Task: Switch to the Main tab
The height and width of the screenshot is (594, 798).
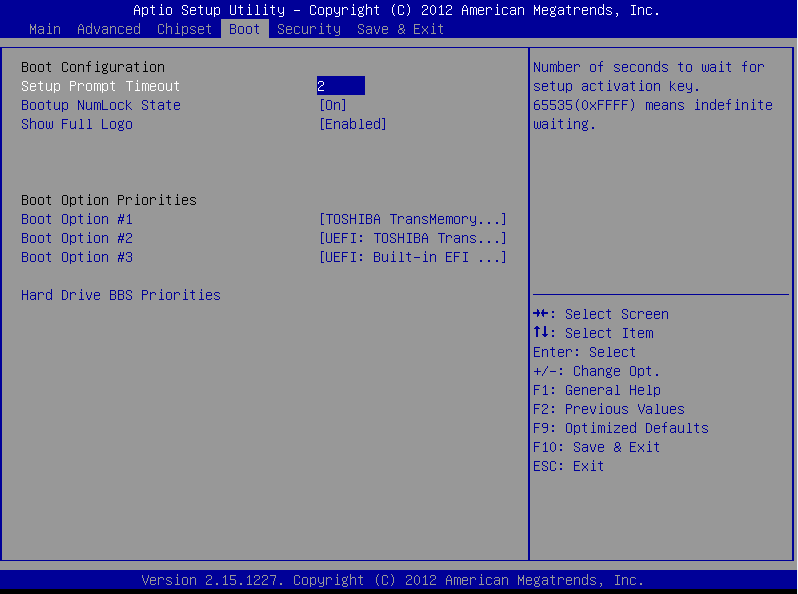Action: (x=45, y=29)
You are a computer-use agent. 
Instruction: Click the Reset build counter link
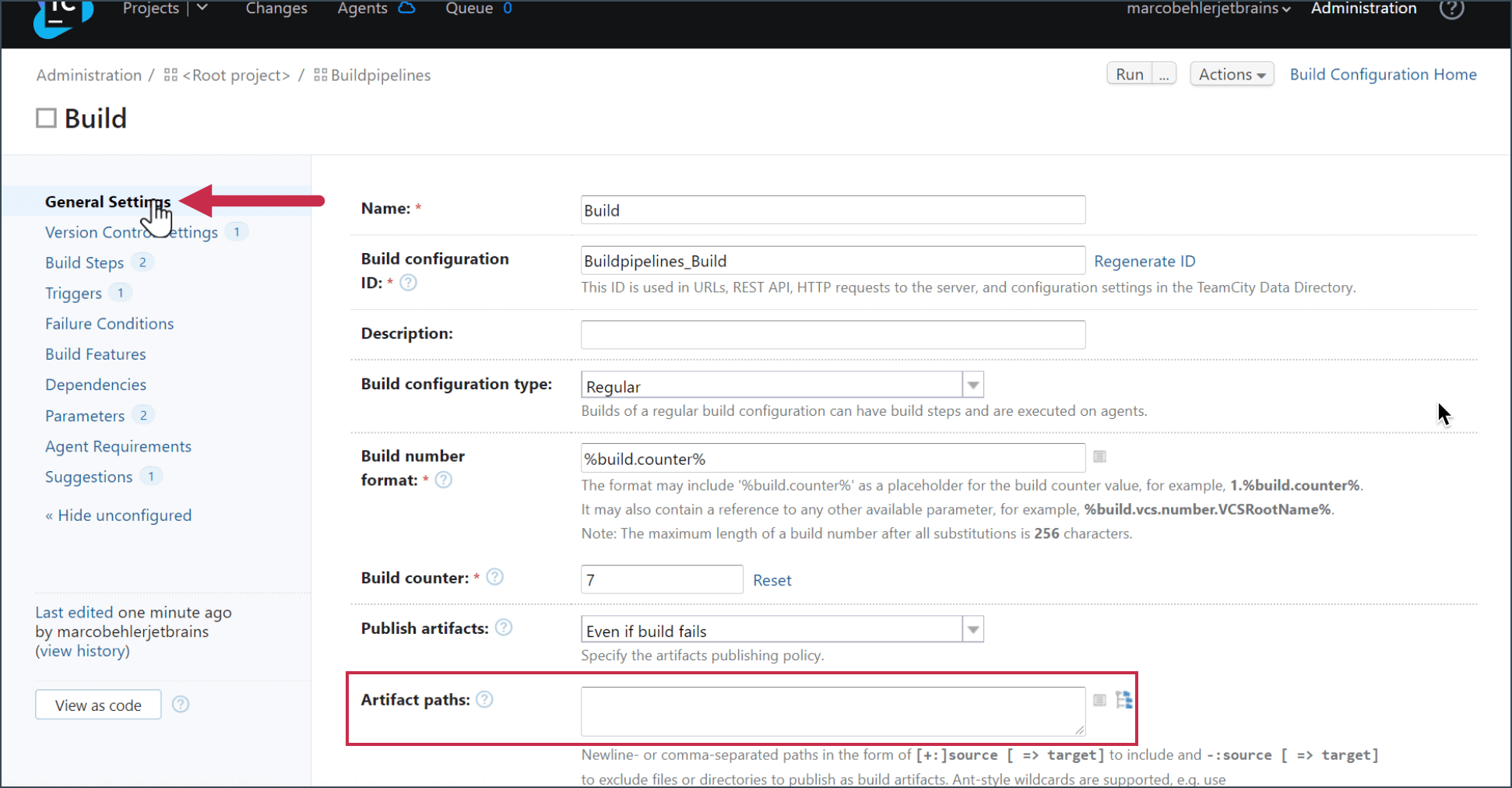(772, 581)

-----

— What you are asked to do —
Everything in the records above should be retyped exactly except the pictures.

— Written answer —
Task: Switch to the Main tab
The height and width of the screenshot is (594, 798).
Action: (x=45, y=29)
You are a computer-use agent. 
Instruction: Click the Reset build counter link
(772, 581)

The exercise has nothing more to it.